The compaction results are cached using a SHA-256 hash of the message history and configuration, so repeated compaction of the same conversation state is effectively free. In practice, this means the system can check proactively whether compaction is needed without worrying about the cost of doing so.
Rate limits: the other token problem
Token efficiency isn't just about context windows. Most LLM providers impose rate limits measured in tokens per minute, and a single large query result can consume a substantial fraction of your allowance. We found that 30,000 input tokens per minute is a common threshold, and it's surprisingly easy to hit when you're working with databases.
Rather than relying solely on server-side controls, we embed rate-limit guidance directly into our tool descriptions. The query_database tool, for instance, includes advice telling the LLM to start with limit=10 for exploratory queries and to use WHERE clauses to filter results rather than fetching everything and sifting through it. The similarity search tool recommends starting with the summary output format.
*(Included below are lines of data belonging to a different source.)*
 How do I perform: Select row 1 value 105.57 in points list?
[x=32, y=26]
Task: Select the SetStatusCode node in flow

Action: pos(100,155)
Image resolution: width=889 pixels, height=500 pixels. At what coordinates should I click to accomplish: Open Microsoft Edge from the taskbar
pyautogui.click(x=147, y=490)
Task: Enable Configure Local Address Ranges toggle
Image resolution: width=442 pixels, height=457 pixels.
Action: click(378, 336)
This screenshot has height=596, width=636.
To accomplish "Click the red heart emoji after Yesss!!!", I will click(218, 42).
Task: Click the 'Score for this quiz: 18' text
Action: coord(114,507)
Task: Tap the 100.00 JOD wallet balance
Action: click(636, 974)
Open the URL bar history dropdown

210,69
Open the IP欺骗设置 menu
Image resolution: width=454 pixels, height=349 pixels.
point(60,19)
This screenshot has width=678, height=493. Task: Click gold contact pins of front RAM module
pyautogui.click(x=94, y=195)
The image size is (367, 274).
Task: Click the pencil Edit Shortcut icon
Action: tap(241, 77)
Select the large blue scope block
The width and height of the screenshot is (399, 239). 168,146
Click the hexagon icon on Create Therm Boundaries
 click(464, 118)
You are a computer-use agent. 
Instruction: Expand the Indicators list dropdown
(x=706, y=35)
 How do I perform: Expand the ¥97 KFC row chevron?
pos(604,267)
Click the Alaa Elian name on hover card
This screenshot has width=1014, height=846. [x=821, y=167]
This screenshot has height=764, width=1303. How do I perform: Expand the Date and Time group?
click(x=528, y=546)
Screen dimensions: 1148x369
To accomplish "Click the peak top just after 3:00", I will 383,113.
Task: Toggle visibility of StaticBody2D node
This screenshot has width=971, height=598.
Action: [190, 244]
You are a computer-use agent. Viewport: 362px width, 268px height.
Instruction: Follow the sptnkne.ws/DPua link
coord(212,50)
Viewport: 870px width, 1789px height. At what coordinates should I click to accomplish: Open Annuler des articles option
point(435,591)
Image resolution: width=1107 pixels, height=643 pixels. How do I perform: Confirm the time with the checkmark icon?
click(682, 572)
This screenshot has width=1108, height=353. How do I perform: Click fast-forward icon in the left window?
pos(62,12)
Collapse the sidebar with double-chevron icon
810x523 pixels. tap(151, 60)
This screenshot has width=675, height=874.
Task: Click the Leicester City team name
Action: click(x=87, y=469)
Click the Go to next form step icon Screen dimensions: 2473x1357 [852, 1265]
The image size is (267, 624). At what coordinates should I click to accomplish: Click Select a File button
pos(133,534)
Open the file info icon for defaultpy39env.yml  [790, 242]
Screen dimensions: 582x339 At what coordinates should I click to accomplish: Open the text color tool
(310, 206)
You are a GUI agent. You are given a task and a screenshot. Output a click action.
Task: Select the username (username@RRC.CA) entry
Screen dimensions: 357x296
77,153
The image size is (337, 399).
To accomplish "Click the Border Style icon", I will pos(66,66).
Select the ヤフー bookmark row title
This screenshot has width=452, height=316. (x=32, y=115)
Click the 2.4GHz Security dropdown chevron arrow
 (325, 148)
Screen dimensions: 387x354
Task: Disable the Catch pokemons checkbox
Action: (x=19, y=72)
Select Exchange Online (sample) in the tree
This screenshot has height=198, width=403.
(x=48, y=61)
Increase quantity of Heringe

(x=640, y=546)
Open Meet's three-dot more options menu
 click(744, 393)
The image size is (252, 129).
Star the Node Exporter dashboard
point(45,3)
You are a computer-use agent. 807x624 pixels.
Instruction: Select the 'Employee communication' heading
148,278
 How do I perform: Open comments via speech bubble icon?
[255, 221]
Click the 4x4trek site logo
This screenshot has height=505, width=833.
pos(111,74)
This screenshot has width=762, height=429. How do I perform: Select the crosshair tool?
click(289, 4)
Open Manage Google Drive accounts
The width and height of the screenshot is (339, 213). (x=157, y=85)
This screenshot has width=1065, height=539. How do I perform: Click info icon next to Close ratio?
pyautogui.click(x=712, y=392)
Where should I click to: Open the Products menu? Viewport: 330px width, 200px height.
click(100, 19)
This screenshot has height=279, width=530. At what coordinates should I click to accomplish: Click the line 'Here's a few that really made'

This approach works because LLMs actually read their tool descriptions and (usually!) follow the guidance, so you can influence their behaviour without any hard restrictions.
What we'd do differently
If I were starting this project from scratch, I'd design for token efficiency from day one rather than re-engineering it after the fact. Our initial prototype returned JSON with no pagination and no filtering, and whilst it made for impressive demos on small databases, it fell apart the moment we pointed it at anything resembling a production dataset.
I'd also invest in better observability earlier. We added token estimation logging that records the approximate token count for every tool result, and it's been invaluable for identifying wasteful patterns. Knowing that a particular tool call consumed an estimated 2,500 tokens makes it much easier to decide whether the output format needs tightening or whether a new filtering parameter would help.
Try it yourself
The pgEdge Postgres MCP Server is open source under the PostgreSQL licence. It works with Claude Desktop, Claude Code, Cursor, and any other MCP-compatible client, and it connects to pgEdge Enterprise Postgres, standard community PostgreSQL, Amazon RDS, and pretty much any Postgres variant running version 14 or newer. Full documentation is available at docs.pgedge.com.
If you're building your own MCP server for database access, I hope some of these lessons are useful. The fundamental challenge of connecting LLMs to databases isn't the protocol or the connectivity; it's managing the sheer volume of data that databases can produce, and ensuring that the tokens you spend are spent on information the LLM actually needs.